死が子どもの頃よりもこわくなくなりつつある。子どもの頃は実家やおばあちゃんちにある仏壇がなんとなくこわかった。夜、トイレに行くときになんとなく仏壇の存在を気にしながら、そのくせ仏壇の存在に気が付かないふりをして「大丈夫、こわくない」と心の中でつぶやきながら通り過ぎていた。お墓も同様。夜のお墓なんて行くことすらなかったし、昼間のお墓でも気味の悪さはなくなることはなかった。塔婆がお墓のごみ捨て場に捨てられているのをみて「これを捨てた家族は末代まで祟られるに違いない」などと思っていた。

 

それがいつからか、こわくて不気味な存在などではなくなった。死を経験し、それを身近に感じる機会が増えたからだ。愛犬が死にゆく姿をみても僕はどうすることもできなかった。ただただ体を撫でてやることしかできなかった。彼は僕のことをずっと見ていた。彼がこの世で過ごした最後の日、僕は彼と一緒にいた。ペットは何匹か飼ったけど、どいつもまあまあ長生きをした。

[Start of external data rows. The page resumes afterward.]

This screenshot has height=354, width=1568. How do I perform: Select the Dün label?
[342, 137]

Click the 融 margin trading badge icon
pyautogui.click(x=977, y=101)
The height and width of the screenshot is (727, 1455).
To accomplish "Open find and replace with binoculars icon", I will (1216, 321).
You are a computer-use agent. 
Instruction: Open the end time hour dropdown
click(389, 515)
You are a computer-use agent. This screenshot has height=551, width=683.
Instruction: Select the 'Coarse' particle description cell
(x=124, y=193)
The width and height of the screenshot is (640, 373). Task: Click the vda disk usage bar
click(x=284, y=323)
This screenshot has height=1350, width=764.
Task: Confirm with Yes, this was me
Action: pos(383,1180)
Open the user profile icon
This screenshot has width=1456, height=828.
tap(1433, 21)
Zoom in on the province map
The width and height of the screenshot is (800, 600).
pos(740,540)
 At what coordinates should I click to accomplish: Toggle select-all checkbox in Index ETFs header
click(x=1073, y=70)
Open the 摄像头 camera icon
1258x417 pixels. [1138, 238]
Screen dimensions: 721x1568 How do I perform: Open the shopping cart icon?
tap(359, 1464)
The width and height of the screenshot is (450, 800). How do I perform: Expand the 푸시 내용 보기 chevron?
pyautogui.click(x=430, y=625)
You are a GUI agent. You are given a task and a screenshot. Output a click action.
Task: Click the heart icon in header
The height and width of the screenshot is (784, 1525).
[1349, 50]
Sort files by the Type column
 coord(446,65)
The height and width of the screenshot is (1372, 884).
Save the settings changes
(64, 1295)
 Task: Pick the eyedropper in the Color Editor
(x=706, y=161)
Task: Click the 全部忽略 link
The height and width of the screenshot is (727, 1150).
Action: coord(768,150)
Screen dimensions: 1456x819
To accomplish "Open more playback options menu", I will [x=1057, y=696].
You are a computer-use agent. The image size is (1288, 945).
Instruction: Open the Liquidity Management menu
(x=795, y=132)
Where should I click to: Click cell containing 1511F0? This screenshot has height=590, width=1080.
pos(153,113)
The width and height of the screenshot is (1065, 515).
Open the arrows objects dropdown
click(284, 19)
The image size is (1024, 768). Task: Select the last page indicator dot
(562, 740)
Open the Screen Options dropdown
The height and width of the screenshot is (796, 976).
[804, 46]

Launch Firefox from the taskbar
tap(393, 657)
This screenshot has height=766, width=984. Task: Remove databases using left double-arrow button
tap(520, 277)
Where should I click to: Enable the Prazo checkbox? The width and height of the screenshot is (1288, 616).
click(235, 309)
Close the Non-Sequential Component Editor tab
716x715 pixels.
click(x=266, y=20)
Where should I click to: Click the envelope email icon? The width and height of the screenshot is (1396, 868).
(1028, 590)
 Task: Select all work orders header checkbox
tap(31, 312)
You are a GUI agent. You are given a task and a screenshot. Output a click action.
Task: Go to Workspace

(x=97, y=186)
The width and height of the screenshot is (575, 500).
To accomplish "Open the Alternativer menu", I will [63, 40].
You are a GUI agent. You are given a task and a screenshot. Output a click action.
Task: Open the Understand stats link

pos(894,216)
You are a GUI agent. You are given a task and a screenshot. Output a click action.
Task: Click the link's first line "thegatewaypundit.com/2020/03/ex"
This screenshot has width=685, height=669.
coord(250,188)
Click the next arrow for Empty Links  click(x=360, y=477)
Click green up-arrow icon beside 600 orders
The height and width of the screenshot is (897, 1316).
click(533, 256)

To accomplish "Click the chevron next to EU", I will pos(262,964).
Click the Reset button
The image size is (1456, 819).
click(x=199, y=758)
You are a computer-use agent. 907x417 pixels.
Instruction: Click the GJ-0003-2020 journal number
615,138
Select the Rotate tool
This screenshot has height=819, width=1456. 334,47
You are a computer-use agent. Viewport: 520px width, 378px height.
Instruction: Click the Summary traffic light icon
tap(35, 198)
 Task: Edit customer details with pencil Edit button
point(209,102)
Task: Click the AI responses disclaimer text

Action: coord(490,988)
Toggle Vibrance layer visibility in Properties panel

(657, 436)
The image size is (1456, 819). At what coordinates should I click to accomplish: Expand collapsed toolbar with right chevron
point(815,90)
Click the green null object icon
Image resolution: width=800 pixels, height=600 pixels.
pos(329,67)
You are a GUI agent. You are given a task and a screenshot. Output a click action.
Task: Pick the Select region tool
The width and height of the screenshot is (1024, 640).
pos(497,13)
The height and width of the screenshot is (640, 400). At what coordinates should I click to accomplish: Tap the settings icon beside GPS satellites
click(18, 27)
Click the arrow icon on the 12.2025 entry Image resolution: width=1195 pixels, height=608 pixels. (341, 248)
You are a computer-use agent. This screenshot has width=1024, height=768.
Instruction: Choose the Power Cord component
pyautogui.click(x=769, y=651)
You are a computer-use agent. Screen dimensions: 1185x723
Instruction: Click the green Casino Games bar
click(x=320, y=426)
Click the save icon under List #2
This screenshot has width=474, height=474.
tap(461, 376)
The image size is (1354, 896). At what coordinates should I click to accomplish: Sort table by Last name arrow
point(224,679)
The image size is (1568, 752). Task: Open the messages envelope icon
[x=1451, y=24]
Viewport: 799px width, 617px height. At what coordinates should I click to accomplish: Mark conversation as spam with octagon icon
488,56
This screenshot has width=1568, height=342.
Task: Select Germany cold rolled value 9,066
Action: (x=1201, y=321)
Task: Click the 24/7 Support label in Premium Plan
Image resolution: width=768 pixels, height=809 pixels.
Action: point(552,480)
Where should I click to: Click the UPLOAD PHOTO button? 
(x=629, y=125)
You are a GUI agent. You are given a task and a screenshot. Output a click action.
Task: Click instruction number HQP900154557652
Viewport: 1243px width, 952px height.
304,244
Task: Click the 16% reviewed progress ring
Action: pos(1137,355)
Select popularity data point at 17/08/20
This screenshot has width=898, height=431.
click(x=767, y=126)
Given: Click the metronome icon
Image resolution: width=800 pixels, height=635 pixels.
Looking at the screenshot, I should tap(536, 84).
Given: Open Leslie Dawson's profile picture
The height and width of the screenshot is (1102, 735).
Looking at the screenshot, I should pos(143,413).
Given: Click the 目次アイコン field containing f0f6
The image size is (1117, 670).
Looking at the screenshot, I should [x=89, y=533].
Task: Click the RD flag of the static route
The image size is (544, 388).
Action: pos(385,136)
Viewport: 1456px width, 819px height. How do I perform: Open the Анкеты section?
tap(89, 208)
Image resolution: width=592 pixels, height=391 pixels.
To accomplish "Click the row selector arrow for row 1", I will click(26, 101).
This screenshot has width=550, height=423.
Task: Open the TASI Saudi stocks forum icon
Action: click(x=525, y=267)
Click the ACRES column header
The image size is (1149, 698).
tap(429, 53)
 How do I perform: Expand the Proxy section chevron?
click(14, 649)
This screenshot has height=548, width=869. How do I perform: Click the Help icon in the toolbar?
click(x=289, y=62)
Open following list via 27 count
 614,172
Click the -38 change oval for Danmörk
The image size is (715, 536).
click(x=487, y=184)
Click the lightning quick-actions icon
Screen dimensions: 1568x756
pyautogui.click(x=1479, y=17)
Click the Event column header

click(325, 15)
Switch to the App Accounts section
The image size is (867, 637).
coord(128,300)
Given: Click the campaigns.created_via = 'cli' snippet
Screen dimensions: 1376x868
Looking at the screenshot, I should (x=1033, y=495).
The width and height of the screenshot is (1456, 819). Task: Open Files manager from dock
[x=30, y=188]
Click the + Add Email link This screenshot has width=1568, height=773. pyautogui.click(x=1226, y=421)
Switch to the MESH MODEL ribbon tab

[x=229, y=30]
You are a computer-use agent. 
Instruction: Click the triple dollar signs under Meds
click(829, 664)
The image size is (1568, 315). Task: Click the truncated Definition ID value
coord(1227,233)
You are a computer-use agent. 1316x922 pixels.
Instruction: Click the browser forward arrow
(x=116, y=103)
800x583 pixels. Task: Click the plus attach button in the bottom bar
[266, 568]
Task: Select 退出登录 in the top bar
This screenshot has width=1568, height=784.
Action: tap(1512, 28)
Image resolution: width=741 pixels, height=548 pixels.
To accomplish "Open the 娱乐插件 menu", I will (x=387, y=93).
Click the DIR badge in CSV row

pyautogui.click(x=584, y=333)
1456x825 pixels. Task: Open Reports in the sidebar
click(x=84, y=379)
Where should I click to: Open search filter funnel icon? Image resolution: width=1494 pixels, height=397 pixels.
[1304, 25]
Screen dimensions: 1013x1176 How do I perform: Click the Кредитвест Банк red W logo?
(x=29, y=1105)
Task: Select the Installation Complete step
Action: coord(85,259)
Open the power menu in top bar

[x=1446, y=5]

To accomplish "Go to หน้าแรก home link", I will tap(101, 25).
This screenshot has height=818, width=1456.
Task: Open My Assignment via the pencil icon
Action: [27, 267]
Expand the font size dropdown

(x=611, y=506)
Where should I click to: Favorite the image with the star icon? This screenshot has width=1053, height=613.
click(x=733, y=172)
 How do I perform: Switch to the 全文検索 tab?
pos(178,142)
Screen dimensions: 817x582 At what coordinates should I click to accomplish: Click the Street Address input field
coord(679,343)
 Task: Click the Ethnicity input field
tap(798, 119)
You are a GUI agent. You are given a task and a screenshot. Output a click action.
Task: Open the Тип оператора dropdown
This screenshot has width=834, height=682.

そしてその最後を看取ることができた。

 

人間の死に直面したのは僕がまだ幼いときだったと思う。記憶も実におぼろげだ。ひいおばあちゃんだったと思う。生前に一度だけ会った記憶があるのだが、記憶にあるのは「会った」ということだけで、ひいおばあちゃんがどんな人だったとか、どんな話をしたかなんて記憶は全くない。次にあったときはお葬式だったと思う。昔だったし、田舎だったので自宅でお葬式をした。ひいおばあちゃんは家の横に穴を掘って棺桶ごと埋めた。土葬だ。そんな記憶がある。深くて大きな穴を見たという記憶があるのだ。今の日本で土葬だなんて。そう思ってネットで調べてみたのだが、今日でも法律上は土葬も認められてるらしい。

 

そうやって身内や会社の上司や友達など身近な人が亡くなって死は身近になった。こわいものでも恐れるものでもなくなった。仏壇で手を合わせる相手は両親や祖父母だ。ともに時間を過ごしてきた人たちだから、こわいだなんて思うはずもない。死は悲しいけれど、それと引き換えに様々な思いを残してくれる。「だから頑張らなきゃいけなよな」なんて。僕は残りの人生を恥ずかしくないように生きなければいけないと思っている。両親と顔を合わせたときに叱られたくないからね。